To comply with this requirement, we also inform members of laws on advance directives through our Member Agreement and other communications. We encourage these discussions with your patients.

As long as the member can speak for him/herself, you must honor his/her wishes. If the member becomes so sick that he/she cannot speak for him/ herself, then this directive will guide you in treating the member and will save the member’s family, friends and other providers from any guesswork as to what course of treatment, if any, the member would have wanted.

There may be several types of advance directives to choose from, depending on state law. Most states recognize:

  • Durable Power of Attorney for Health Care (DPAHC): DPAHC form allows the member to appoint an agent (family, friend or other person) whom he/she trusts to make treatment decisions for him/her should there come a time the member is unable to make them for him/herself.
  • Living Wills: The living will is a document through which a member may inform his/her physician that, if the member has a terminal condition (no chance of recovery) and death will occur in a relatively short period of time, the member only wants a desired level of care provided. This document goes into effect only when a member is permanently unconscious or terminally ill and can no longer speak for him/herself.
  • Rights of the Terminally Ill Act: Members have the right to control decisions relating to their medical care when they are terminally ill. This includes the decision not to undergo procedures that extend life in case of a terminal illness. To do this, the member must make a written notice advising his/her physician to withhold or withdraw procedures that continue life in the event of a terminal condition. The member is encouraged to give this form to his/her physician and closest relative and it should be kept on file should the event ever occur.
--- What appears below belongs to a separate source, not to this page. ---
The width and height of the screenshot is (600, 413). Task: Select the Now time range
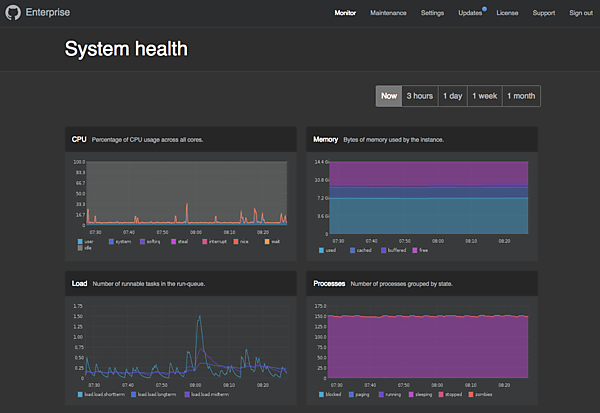tap(388, 96)
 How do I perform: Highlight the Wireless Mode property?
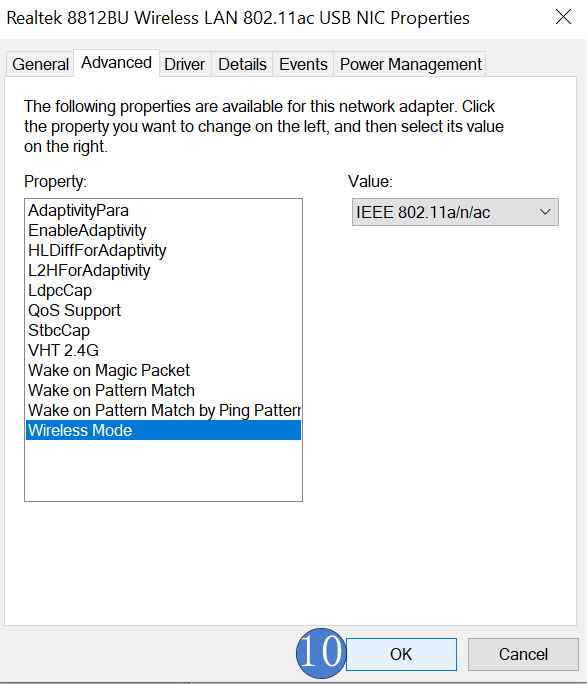[x=163, y=430]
You must document in a prominent part of the member’s medical record whether or not the member has executed an advance directive.
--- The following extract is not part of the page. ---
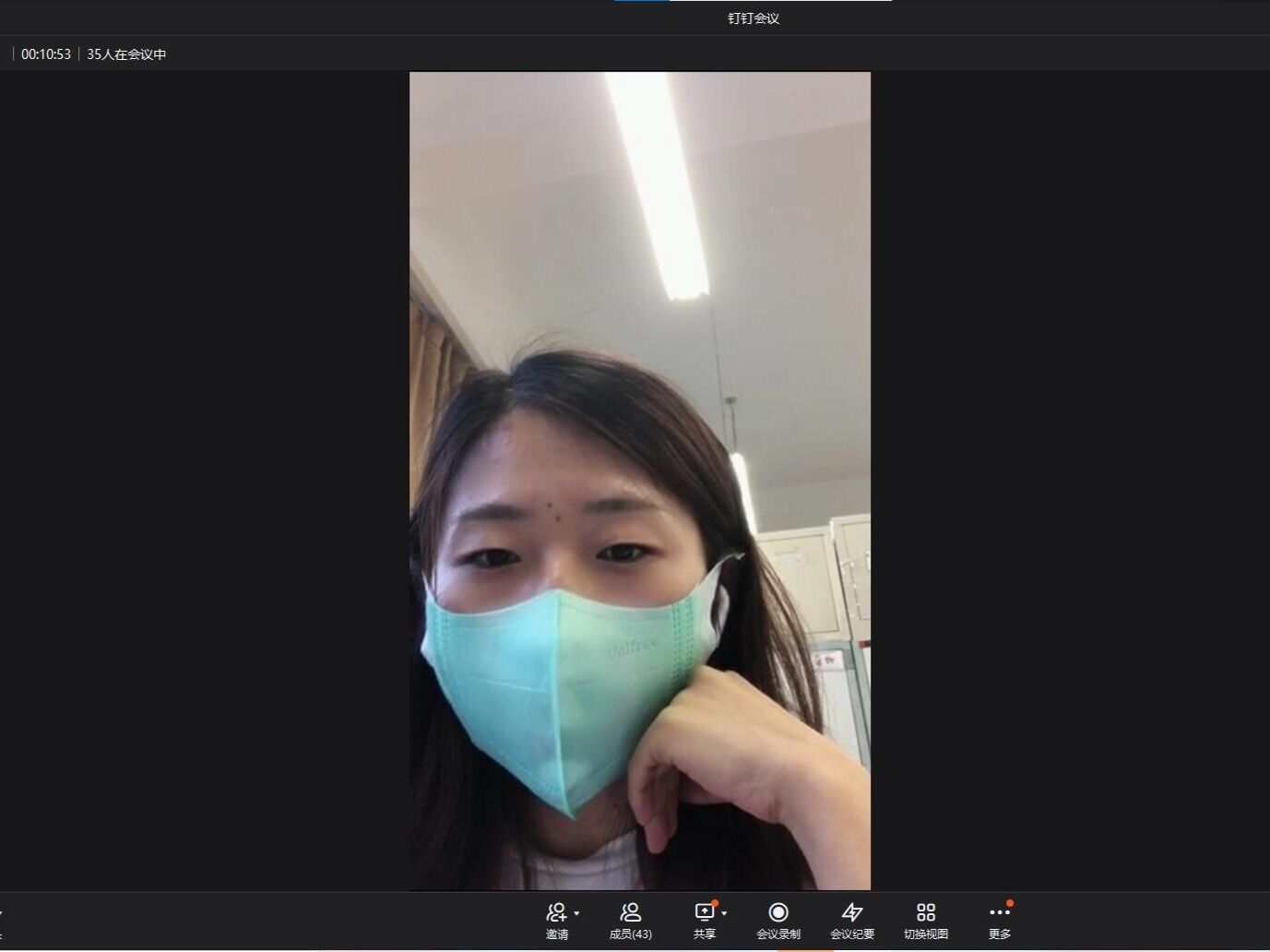This screenshot has width=1270, height=952.
Task: Click the meeting minutes lightning icon
Action: pos(852,912)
Referrals and Prior Authorization Requests

You are responsible for the care of your members whether you provide the care directly or indirectly. All medical care sought out of network (excluding emergent or urgent care) at your direction but not prior authorized, will be subject to Trinity Health Plan of Michigan's Remediation Policy.  Prior authorization requests received after the date of service will not be processed. 

All referrals and prior authorization requests for members seeking out of network services should be made by a network provider and will be validated during the medical necessity review during the Prior Authorization process.

See the Utilization Management Section in this manual for more details.

Member Rights and Responsibilities

We tell our members that they have the following rights and responsibilities, all of which are intended to help uphold the quality of care and services they receive from you.

  • To be treated with dignity, respect and fairness at all times by Trinity Health Plan of Michigan and network providers.
  • Privacy of your medical records and personal health information.
  • To see network providers and get covered services within a reasonable period of time and within a reasonable distance from your home.
  • To know your treatment choices and to participate in decisions about your health care.
  • To use advance directives (such as a living will or a power of attorney).
  • To make complaints if you experience problems or have concerns related to your coverage or your care.
  • To obtain information about your health care coverage and costs.
  • To obtain information about Trinity Health Plan of Michigan and network providers.

Members’ Responsibilities

  • Be familiar with your coverage and the rules to follow to obtain care as a member.
  • Give your physician and other professional providers the information they need to care for you, and to follow the treatment plans and instructions that you and your providers have agreed upon.
  • Act in a way that supports the care given to other patients and does not prevent the provider or Trinity Health Plan of Michigan office from running smoothly.
  • Pay your plan premiums and any copayments/ coinsurance you may owe for covered services received.